As a successor to this topic: Group by on a string doesn't work, the aggregate query is very slow and not returning results anymore (no results is likely because of a timeout of 15 seconds that I added).

The query matches almost 2 million documents.

This is my document structure:

account_id (integer)
survey_id (integer)
answers (array)
0 (object)
answer
q
qid

1 (object)
answer
q
qid
etc.

This is the query:

        $cursor = $collection->aggregate([
                                    ['$match' => ['account_id' => intval($values['account_id']), 'survey_id' => 
        intval($values['survey_id'])]],
                                    ['$project' => ['answers.q' => 1, 'answers.qid' => 1]],
                                    ['$unwind' => '$answers'],
                                    ['$group' => ['_id' => '$answers.qid']]
                                ]);

The goal of this query is to get all unique questions of the documents grouped by question id (qid).
Is there anyway this query can be faster? account_id, survey_id and qid have an index.

Hi @Ralph_van_der_Sanden,

Can you please submit an example document in a Markdown code block?

{
   "something": "like this",
   "would be": "awesome"
}

Thanks,
Maxime.

Something like this (this is a full document example)?

{
"_id": {
    "$oid": "61223d3fcf43de31200c70e1"
},
"survey_id": 205244,
"account_id": 1005,
"feedback_id": "fideaedcc9da80af7",
"date_reg": "2021-08-12",
"time_reg": "12:04:15",
"source": 2,
"trigg": 0,
"read": 0,
"ip": "",
"ent": {
    "person": "Steve",
    "date": "2021-04-22"
},
"topics": ["Jolijn", "dame", "nederlands", "tevreden", "klantenservice"],
"sentiment": 1,
"country": "DE",
"star": 1,
"ref": "https://...",
"page": "https://...",
"meta": {
    "brow": 2,
    "os": 1,
    "dev": 0,
    "utm_source": "marketing_camp_1"
},
"answers": [{
    "answer": "......",
    "original_answer": ".....",
    "type": 8,
    "qid": 2030,
    "datatype": 9,
    "so": 0,
    "q": "Heeft u nog feedback?"
}, {
    "answer": "...",
    "type": 12,
    "qid": 2033,
    "datatype": 5,
    "so": 1,
    "q": "E-mail"
}, {
    "answer": 2,
    "type": 13,
    "qid": 2035,
    "datatype": 9,
    "so": 2,
    "q": "Hoe zag de showroom er uit?"
}, {
    "answer": 4,
    "type": 4,
    "qid": 2034,
    "datatype": 9,
    "so": 3,
    "q": "Hoe groot is de kans dat u ons aanbeveeelt bij vrienden en/of familie?"
}, {
    "answer": "Slecht",
    "type": 1,
    "qid": 2036,
    "datatype": 9,
    "so": 4,
    "q": "Hoe was de bestelervaring?"
}, {
    "answer": ".....",
    "type": 0,
    "qid": 2039,
    "datatype": 2,
    "so": 5,
    "q": "Voornaam"
}],
"tags": [12, 3]
}

Hi @Ralph_van_der_Sanden,

Can you try to create the index {account_id: 1, survey_id: 1} and see what performance you get with the query:

db.coll.distinct("answers.qid", {account_id: 1005, survey_id: 205244})

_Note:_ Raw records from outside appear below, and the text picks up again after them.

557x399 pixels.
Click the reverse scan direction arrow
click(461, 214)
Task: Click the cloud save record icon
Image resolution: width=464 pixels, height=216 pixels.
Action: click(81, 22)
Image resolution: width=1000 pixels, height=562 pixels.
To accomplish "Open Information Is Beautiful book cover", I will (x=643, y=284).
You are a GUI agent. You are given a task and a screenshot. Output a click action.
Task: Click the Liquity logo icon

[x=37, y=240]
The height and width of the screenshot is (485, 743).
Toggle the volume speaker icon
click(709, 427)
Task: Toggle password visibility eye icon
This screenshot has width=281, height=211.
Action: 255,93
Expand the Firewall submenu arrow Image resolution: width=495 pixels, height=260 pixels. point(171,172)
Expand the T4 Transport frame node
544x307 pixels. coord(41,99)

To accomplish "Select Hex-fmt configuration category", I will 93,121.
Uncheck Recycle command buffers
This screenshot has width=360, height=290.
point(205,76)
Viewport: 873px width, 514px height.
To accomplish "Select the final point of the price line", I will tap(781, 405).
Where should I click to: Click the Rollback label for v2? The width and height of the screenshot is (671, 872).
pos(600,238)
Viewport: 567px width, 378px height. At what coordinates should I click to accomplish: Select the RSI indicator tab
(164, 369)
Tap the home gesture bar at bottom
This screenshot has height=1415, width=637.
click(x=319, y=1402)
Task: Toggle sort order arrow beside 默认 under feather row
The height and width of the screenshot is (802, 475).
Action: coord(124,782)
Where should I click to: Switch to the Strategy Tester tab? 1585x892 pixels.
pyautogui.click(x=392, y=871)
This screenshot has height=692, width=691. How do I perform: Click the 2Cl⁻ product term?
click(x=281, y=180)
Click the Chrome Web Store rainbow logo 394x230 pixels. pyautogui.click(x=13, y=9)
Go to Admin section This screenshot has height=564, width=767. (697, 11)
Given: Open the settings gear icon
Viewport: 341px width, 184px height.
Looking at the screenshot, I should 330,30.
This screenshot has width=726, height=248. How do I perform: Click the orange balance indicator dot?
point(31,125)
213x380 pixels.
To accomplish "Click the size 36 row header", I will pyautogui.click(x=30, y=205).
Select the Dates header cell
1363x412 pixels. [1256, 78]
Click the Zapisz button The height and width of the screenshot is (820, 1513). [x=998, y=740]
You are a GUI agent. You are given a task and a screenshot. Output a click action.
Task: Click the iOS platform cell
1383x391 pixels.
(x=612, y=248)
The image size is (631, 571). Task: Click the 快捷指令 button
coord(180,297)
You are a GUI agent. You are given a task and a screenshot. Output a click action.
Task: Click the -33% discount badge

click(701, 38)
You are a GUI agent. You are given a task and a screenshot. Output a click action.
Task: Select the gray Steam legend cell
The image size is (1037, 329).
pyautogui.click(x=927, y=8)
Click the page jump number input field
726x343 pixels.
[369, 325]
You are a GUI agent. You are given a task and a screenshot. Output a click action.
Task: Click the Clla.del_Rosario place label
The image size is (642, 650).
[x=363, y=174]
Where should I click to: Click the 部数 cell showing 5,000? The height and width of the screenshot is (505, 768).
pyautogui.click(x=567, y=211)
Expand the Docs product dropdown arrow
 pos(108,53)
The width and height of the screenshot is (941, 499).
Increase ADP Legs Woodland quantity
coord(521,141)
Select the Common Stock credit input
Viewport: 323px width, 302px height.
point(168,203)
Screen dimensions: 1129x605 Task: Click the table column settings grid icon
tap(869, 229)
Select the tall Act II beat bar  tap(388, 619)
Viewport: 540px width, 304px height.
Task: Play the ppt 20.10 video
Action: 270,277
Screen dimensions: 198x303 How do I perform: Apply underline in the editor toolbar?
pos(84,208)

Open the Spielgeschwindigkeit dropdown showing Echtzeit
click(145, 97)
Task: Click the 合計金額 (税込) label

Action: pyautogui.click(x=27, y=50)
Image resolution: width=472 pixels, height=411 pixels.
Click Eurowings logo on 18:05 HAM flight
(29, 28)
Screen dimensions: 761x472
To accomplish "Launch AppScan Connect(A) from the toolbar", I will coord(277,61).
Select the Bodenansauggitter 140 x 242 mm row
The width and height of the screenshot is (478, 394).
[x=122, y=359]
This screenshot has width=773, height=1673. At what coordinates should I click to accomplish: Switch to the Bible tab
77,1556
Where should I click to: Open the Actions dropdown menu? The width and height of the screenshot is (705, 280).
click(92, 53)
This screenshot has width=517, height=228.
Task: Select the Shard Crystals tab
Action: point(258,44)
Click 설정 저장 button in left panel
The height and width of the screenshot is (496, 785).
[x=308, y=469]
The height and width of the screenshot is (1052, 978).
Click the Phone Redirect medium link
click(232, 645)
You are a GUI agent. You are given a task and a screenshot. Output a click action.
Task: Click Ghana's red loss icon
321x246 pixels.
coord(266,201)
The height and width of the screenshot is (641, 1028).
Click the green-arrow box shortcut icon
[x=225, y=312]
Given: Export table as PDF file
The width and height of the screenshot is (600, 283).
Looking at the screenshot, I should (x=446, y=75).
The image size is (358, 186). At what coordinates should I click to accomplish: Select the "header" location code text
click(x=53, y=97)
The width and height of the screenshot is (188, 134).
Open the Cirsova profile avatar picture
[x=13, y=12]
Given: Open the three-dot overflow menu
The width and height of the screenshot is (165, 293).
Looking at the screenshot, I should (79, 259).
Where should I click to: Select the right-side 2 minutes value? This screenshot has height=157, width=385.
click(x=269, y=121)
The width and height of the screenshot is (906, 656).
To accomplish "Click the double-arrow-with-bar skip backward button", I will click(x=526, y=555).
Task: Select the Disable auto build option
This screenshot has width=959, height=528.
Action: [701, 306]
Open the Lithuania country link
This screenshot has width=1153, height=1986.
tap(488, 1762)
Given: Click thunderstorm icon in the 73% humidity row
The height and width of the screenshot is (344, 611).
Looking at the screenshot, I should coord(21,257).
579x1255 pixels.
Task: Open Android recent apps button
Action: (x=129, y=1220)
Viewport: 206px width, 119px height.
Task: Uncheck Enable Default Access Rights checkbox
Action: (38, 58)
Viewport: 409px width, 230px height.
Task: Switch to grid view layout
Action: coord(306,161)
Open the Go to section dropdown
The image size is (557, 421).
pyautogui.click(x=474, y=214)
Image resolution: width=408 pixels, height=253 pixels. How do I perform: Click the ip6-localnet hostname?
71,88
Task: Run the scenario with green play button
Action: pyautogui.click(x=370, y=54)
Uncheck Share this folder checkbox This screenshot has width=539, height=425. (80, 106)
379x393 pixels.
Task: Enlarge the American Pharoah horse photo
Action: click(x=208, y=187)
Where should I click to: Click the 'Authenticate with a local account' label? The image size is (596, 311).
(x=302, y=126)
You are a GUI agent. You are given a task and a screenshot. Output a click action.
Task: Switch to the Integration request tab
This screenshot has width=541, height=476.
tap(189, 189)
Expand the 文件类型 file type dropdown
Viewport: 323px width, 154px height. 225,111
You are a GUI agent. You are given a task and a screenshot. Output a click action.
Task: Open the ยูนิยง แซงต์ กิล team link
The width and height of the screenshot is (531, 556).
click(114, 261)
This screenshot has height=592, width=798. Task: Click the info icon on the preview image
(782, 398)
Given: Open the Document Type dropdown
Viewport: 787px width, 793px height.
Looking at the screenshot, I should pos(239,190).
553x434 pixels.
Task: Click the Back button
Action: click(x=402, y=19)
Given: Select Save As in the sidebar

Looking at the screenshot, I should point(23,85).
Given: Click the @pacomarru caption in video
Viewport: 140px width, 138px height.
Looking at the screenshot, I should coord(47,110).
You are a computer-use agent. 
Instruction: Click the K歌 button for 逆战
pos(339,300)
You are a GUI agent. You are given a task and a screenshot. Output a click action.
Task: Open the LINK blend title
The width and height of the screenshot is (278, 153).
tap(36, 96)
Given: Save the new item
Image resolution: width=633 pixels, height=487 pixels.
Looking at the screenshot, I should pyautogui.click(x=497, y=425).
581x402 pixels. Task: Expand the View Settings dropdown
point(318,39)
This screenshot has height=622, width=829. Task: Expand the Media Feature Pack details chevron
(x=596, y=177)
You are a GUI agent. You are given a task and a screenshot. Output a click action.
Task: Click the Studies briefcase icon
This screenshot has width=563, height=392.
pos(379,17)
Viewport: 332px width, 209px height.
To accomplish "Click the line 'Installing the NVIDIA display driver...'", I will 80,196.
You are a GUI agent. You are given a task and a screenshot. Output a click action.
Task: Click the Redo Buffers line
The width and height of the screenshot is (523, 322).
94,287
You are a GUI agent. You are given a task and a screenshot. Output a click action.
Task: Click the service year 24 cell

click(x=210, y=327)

Looks like we can’t get a covered query by adding answers.qid because answers is an array and makes the index multikey.

Cheers,
Maxime.

Hi, sorry for the big delay. This is the PHP converted query:

$manager = new MongoDB\Driver\Manager("mongodb://.....");

$query = ['account_id' => 1005, 'survey_id' => 205244]; 

$cmd = new MongoDB\Driver\Command([
'distinct' => 'tenants',
'key' => 'answers.qid',
'query' => $query
]);

$cursor = $manager->executeCommand('sj_tenants_eu1', $cmd);

// to get distinct values as array
$instances = current($cursor->toArray())->values;

var_dump($instances);

This gives an empty array: array(0) { }

Fixed it, wrong db name.

Still took around 14 seconds.
It is only returning the question id, I also need the answers.q value to be returned next to the qid. Any ideas how to do that?

This is what I get back:
stdClass Object ( [values] => Array ( [0] => 2030 [1] => 2033 [2] => 2034 [3] => 2035 [4] => 2036 [5] => 2039 ) [ok] => 1 )

Hi @Ralph_van_der_Sanden,

This query was the equivalent of the distinct operation that I proposed you earlier. The last step is only returning the $answers.qid, just like the distinct operation I gave you.
I guess what you need then is an extra questionsArray: {$push: "$answers.q"}.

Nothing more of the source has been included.